Pretty sure coastal in Rockport is the warranty warranty dealer for Tohatsu. I live in Rockport but have not used them for service work. Have purchased service items there and they are very helpful. Good luck with your new boat.


----------



## MarkPort (Oct 4, 2018)

Pretty sure coastal in Rockport is the warranty warranty dealer for Tohatsu. I live in Rockport but have not used them for service work. Have purchased service items there and they are very helpful. Good luck with your new boat.


----------



## AZ_squid (Mar 14, 2018)

Great question man, I was thinking about starting the same thread. Just got my shadowcast 16 down here in corpus, teal hull tiller. If you see me swing by and say hi.
-Nick


----------



## Mucofisher (May 3, 2019)

I Just got a new Shadowcast 18 w Tohatsu 30. Im patiently going through propellers as the winds are horrible. Stay in touch!


----------



## MarkPort (Oct 4, 2018)

Mucofisher said:


> I Just got a new Shadowcast 18 w Tohatsu 30. Im patiently going through propellers as the winds are horrible. Stay in touch!

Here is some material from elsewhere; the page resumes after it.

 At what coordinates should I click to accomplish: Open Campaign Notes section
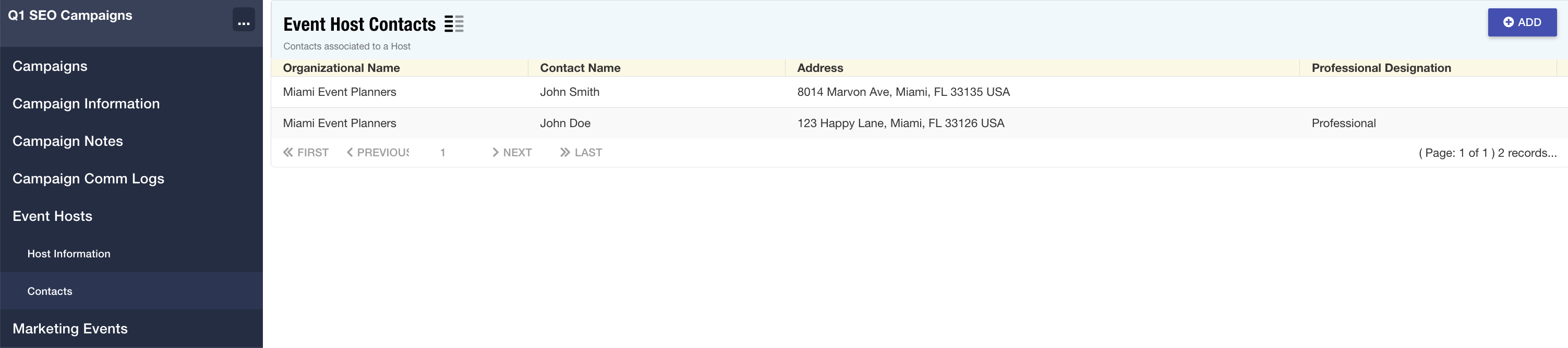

Would like to see & ride your boat if you are near rockport. I launch a gheenoe 16 most calm weekdays at cove harbor.


----------



## BudT (Jun 29, 2018)

Gonna bump your thread instead of starting a new one. I hope you got your question answered and I'm not stepping on your toes.

How about the upper Texas coast, any recommendations? Willing to go into Louisiana (Lake Charles) or East Houston if needed. I want to bring it in for the 20 hr, but will likely then DIY. Just not too sure about valve adjustment.


----------